To participate in the Early Access Program, see the sign-up form.

Parameters

The AI_DETECT_PII function accepts the following parameters.

text

Type: STRING
Required: Yes

The text to scan for personally identifiable information. The text must not be null.

config

Type: STRING
Required: No

A JSON object with configuration parameters. The configuration must be constant within a query.

Configuration parameters

You can pass the following configuration parameters in the JSON object for the config parameter.

mode

Type: STRING
Default: detect

The processing mode. Set to 'detect' to identify PII and return structured results, or 'redact' to replace detected PII with redacted values.

model

Type: STRING
Default: piiranha-v1-pii

The model to use for PII detection. The following models are available:

piiranha-v1-pii (aliases: piiranha, piiranha-v1)
en-core-web-lg (alias: presidio)

Note

AI_DETECT_PII uses built-in models hosted in Confluent Cloud. You cannot use your own managed models or remote models from cloud providers with this function.

pii_types

Type: ARRAY<STRING>
Default: All types

The PII types to detect. When specified, the function detects only the listed types. For example, '["PERSON", "EMAIL"]' detects only person names and email addresses.

redaction_strategy

Type: STRING
Default: mask

The strategy to use for redacting detected PII when mode is set to 'redact'. The following strategies are available:

mask
hash
remove

score_threshold

Type: DOUBLE
Default: 0.0

The minimum confidence score for a PII detection to be included in the results.

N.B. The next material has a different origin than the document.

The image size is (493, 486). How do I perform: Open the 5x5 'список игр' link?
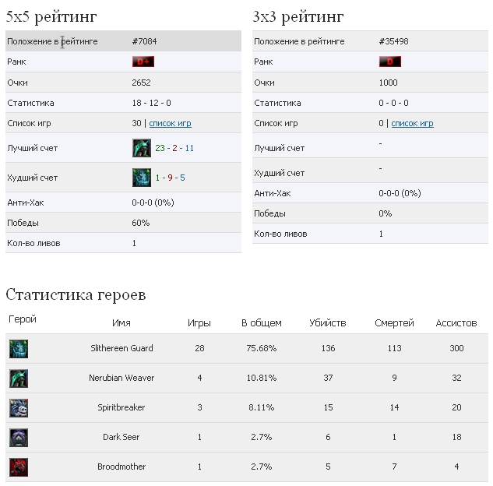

The value must be between 0.0 and 1.0. Detections with scores below this threshold are excluded.

Output

The AI_DETECT_PII function returns a ROW data type with the following fields.

has_pii

Type: BOOLEAN

TRUE if the text contains detected PII; otherwise FALSE.

entities

Type: ARRAY<ROW<entity_type STRING, text STRING, start INT, end INT, score DOUBLE>>

An array of detected PII entities. Each entry contains the following fields:

entity_type: The type of PII detected (for example, 'PERSON' or 'EMAIL').
text: The matched text.
start: The start index of the match in the input text.
end: The end index of the match in the input text.
score: The confidence score as a double value from 0.0 to 1.0.

redacted_text

Type: STRING

The input text with detected PII replaced according to the redaction_strategy. This field is null in detection mode.

metadata

Type: STRING

A JSON string containing model metadata. This field is null if no metadata is available.

Examples

The following examples demonstrate how to use the AI_DETECT_PII function.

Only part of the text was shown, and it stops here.